In 2021, Durham appears to have given up on the “deep state”. His team’s new theory appears to be that Trump/Russia investigators were swayed by malicious outside actors (connected to Hillary Clinton) to deliberately make false or misleading claims to instigate an investigation into Trump. fake survey.
So he focused on an episode in which Michael Sussmann, a lawyer for the Clinton campaign and the Democratic National Committee, told the FBI about a group of computer scientists’ knowledge of secret online communications between a Trump server and a Russian bank. Research. The charges against Sussmann are narrow, with Durham alleging he lied to FBI contacts about whether he arranged their meeting on behalf of his client.
However, the indictment seems to hint at something bigger – that the Clinton campaign deliberately fabricated a false Trump-Russia connection and made it available to the FBI and the media. The problem with this theory is that other evidence suggests that the researchers involved do believe their theory. (Sussman was acquitted at trial.)
Durham also delves into Igor Danchenko, Christopher Steele’s notorious (and notorious flaw) “dossier” claiming Trump’s Russia ties.Durham appears to have try to imply Democrats intentionally planted false claims in the dossier — such as the one about “diaper belts.”
But what he could prove was far less impressive — a Democratic communications executive who had previously worked on some of the Clinton campaign but never held a top job claimed to know the Trump campaign staff some gossip about him, which he actually read in the papers. (Danchenko was accused of lying to the FBI but was acquitted at trial.)

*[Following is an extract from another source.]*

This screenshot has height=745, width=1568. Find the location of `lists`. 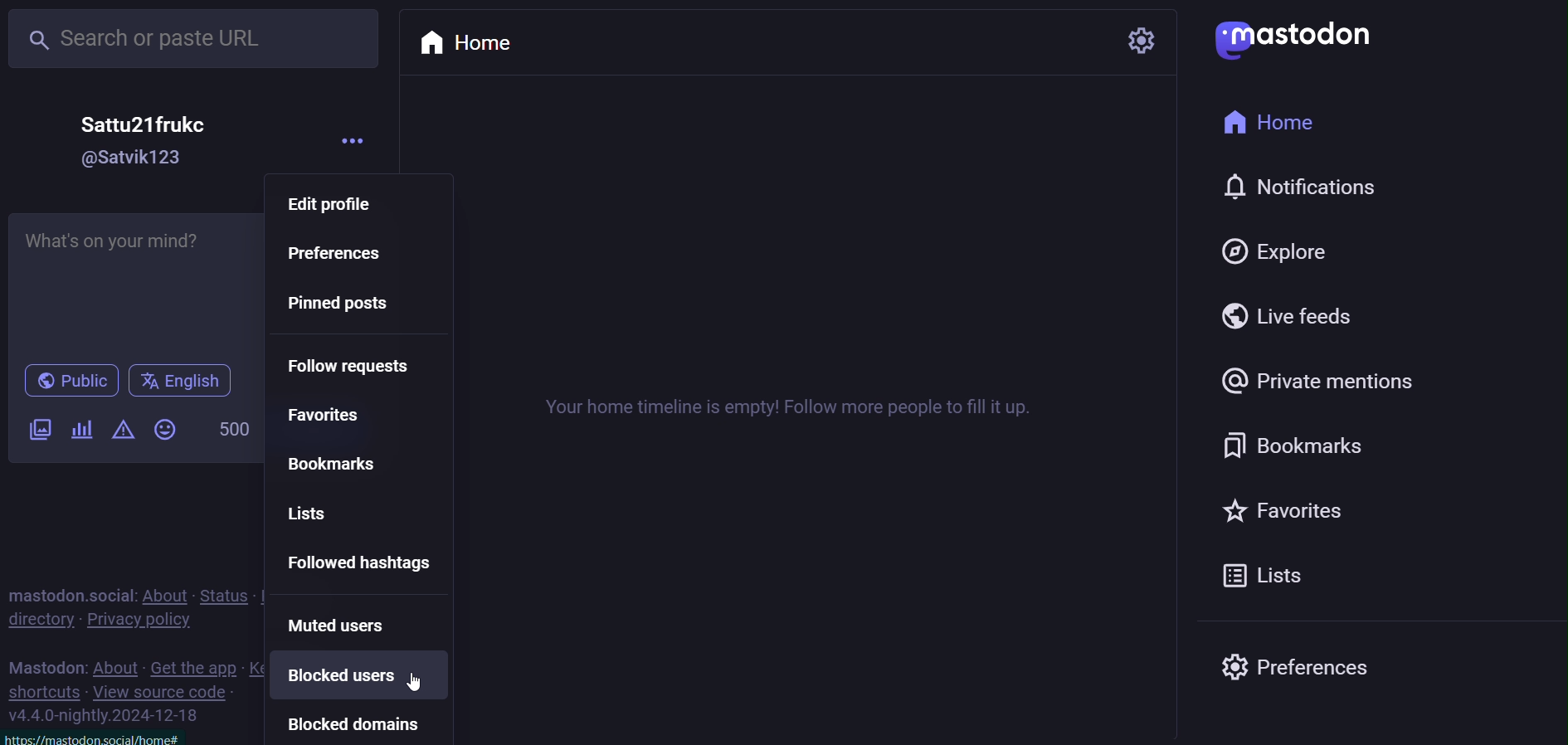

lists is located at coordinates (1282, 573).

Now, a new Times report uncovers another episode in which Durham used dubious tactics to try to prove Democratic malfeasance. The background was that the CIA had obtained intelligence memos purported to be Russian, claiming that Clinton was deliberately orchestrating a phony investigation into Trump, but internal analysts deemed the memos suspicious.
However, Durham tried to prove their authenticity, in part by trying to secretly obtain the emails of a George Soros Open Society Foundations executive (because the memo made some allegations against the executive). However, the judge denied Durham’s request to obtain the private citizen’s emails without notifying him.
The Times reporter pointed out that this is very similar to what the FBI did with the allegations in the dubious Steele dossier—except now, obviously, it doesn’t matter because Barr’s people are doing it.
It’s still possible Durham finds something unflattering, which he will reveal in his final report. But so far, his investigation appears to be a politicized mess, moving from one conspiracy theory and weak case to the next.
Everything Barr believed to be true about the Trump-Russia investigation turned out to be true in the one he ordered.